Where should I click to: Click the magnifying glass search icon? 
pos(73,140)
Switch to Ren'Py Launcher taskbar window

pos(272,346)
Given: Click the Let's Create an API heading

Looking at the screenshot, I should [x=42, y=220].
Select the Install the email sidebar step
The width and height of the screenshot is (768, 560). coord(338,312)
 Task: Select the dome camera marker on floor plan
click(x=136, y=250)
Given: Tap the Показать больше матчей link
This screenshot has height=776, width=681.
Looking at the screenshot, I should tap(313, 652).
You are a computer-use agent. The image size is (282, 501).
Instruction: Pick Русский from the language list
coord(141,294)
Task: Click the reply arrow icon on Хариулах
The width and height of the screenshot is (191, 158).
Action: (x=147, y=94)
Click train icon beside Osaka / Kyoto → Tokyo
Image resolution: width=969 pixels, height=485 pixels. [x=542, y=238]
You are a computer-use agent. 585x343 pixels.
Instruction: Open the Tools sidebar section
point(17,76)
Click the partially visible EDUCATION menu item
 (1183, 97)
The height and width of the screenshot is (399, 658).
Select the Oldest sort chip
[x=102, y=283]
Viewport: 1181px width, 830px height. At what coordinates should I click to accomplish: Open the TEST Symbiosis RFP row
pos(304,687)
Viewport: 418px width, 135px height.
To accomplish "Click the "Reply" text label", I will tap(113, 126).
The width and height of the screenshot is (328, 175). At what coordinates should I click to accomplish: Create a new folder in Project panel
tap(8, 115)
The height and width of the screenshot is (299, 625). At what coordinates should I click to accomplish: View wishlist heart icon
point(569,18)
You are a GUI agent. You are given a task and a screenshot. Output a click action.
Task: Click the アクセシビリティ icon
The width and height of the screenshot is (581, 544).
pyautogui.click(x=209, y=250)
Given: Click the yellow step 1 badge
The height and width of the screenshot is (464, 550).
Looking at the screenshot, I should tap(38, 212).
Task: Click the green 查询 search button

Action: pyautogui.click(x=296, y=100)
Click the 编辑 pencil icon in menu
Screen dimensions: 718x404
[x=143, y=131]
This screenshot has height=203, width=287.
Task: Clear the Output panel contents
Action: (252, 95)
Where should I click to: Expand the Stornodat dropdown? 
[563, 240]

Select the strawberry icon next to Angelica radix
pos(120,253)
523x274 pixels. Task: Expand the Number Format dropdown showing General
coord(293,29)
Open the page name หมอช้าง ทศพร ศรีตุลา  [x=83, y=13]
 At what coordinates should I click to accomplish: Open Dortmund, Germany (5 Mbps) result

—————

Write out all the material exactly.

*Exercise result*
Where should I click to: Click the magnifying glass search icon? 
pos(73,140)
Switch to Ren'Py Launcher taskbar window

pos(272,346)
Given: Click the Let's Create an API heading

Looking at the screenshot, I should [x=42, y=220].
Select the Install the email sidebar step
The width and height of the screenshot is (768, 560). coord(338,312)
 Task: Select the dome camera marker on floor plan
click(x=136, y=250)
Given: Tap the Показать больше матчей link
This screenshot has height=776, width=681.
Looking at the screenshot, I should tap(313, 652).
You are a computer-use agent. The image size is (282, 501).
Instruction: Pick Русский from the language list
coord(141,294)
Task: Click the reply arrow icon on Хариулах
The width and height of the screenshot is (191, 158).
Action: (x=147, y=94)
Click train icon beside Osaka / Kyoto → Tokyo
Image resolution: width=969 pixels, height=485 pixels. [x=542, y=238]
You are a computer-use agent. 585x343 pixels.
Instruction: Open the Tools sidebar section
point(17,76)
Click the partially visible EDUCATION menu item
 (1183, 97)
The height and width of the screenshot is (399, 658).
Select the Oldest sort chip
[x=102, y=283]
Viewport: 1181px width, 830px height. At what coordinates should I click to accomplish: Open the TEST Symbiosis RFP row
pos(304,687)
Viewport: 418px width, 135px height.
To accomplish "Click the "Reply" text label", I will tap(113, 126).
The width and height of the screenshot is (328, 175). At what coordinates should I click to accomplish: Create a new folder in Project panel
tap(8, 115)
The height and width of the screenshot is (299, 625). At what coordinates should I click to accomplish: View wishlist heart icon
point(569,18)
You are a GUI agent. You are given a task and a screenshot. Output a click action.
Task: Click the アクセシビリティ icon
The width and height of the screenshot is (581, 544).
pyautogui.click(x=209, y=250)
Given: Click the yellow step 1 badge
The height and width of the screenshot is (464, 550).
Looking at the screenshot, I should tap(38, 212).
Task: Click the green 查询 search button

Action: pyautogui.click(x=296, y=100)
Click the 编辑 pencil icon in menu
Screen dimensions: 718x404
[x=143, y=131]
This screenshot has height=203, width=287.
Task: Clear the Output panel contents
Action: (252, 95)
Where should I click to: Expand the Stornodat dropdown? 
[563, 240]

Select the strawberry icon next to Angelica radix
pos(120,253)
523x274 pixels. Task: Expand the Number Format dropdown showing General
coord(293,29)
Open the page name หมอช้าง ทศพร ศรีตุลา  [x=83, y=13]
 At what coordinates should I click to accomplish: Open Dortmund, Germany (5 Mbps) result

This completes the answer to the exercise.